CARRETERA de Barcelona, enero de 1939
—Bueno, lo hemos conseguido. La última de las zanjas que quedaban, ¿eh? —Charles volvió la cabeza hacia Hugo mientras los aviones bajaban en picado hacia ellos de nuevo—. ¿Quién lo habría dicho de un par de novatos como nosotros, que se alojan en el hotel Florida con Hemingway y Capa… —Ahogaron su voz el tableteo de las ametralladoras, los pasos frenéticos y los gritos provenientes de la carretera. Cuatrocientas mil personas caminando por aquella carretera hacia la frontera con Francia, poniéndose a cubierto como una hilera de piezas de dominó, cayendo—. Tenías razón. Ha llegado la hora de volver a casa, amigo. Estoy enfermo de comer piel de naranja y fumar tabaco de lechuga. Cuando pienso que durante todo este tiempo las ciudades de la zona de los nacionales no han cambiado ni pizca… Los ricos van bien vestidos, con la tripa, las iglesias y las plazas de toros a rebosar. La vida sigue como siempre. ¿Para qué ha servido todo esto? —Le cogió la mano a Hugo y entrelazó sus dedos con los de su amigo, conteniendo un sollozo—. Te recuerdo bromeando cuando nos alistamos: «A lo mejor ahora podremos pegarnos un tiro en un pie.» Tal vez tendríamos que haberlo hecho. Quizá sí. —Charles tembló. Las escenas que acababan de presenciar en Barcelona se le agolpaban en la cabeza: los heridos arrastrándose desde los hospitales, los jóvenes llorando y los viejos maldiciendo. Cerró fuertemente los párpados recordando a la mujer que había visto, loca de dolor, abrazada a una manta en la que llevaba lo que quedaba de su hijo—. ¿Que ponen «chocolate» en las calles, sabiendo que niños inocentes los recogerán, sin que se les pase por la cabeza que son bombas? —Bajó la cabeza, sollozando. Entre lágrimas, miró a los niños con vendas ensangrentadas en los brazos y los pies que avanzaban penosamente, llorando de dolor y hambre. Algunos iban aferrados a sus padres. La mayoría iban solos. Frente a él se acurrucaba una mujer con un recién nacido al pecho. Al lado de esta, una anciana, desesperanzada, se había tendido en la cuneta a esperar la muerte. La gente de la carretera se apartaba y tiraba de los asnos y las mulas hacia el arcén cuando pasaban rugiendo los camiones que se llevaban del Prado los cuadros de Goya, El Greco y Velázquez para protegerlos—. Mira eso, Hugo. Están salvando las malditas pinturas pero ¿qué pasa con esta pobre gente? ¿Eh?

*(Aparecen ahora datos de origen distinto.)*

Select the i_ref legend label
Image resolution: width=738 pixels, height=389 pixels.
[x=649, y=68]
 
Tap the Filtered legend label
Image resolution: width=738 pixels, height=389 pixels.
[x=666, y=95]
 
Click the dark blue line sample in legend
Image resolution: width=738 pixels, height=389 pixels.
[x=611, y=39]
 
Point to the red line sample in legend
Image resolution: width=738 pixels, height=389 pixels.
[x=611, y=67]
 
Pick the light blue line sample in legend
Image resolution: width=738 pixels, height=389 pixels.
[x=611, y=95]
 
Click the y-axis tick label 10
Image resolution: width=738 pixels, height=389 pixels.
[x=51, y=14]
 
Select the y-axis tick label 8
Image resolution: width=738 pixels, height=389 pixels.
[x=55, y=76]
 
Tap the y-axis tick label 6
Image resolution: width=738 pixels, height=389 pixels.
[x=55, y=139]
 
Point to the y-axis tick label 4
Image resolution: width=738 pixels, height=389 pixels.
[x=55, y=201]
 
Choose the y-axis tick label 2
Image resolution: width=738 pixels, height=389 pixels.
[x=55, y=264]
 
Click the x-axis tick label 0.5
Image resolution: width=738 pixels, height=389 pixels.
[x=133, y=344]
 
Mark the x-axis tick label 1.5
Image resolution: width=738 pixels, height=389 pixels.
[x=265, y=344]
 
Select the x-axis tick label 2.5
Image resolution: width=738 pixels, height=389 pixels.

Charles se acordó de cuando en octubre las Brigadas Internacionales habían marchado por Barcelona de camino a casa. Miles de catalanes esperaban en las aceras de la Diagonal a los hombres que iban a llegar. La ciudad crepitaba de miedo y sospecha, y la Guardia de Asalto, siguiendo las órdenes del Gobierno de Valencia, mantenía la paz con un despliegue de pura fuerza. Todo el mundo sabía que el final estaba cerca; habían perdido toda confianza, toda esperanza.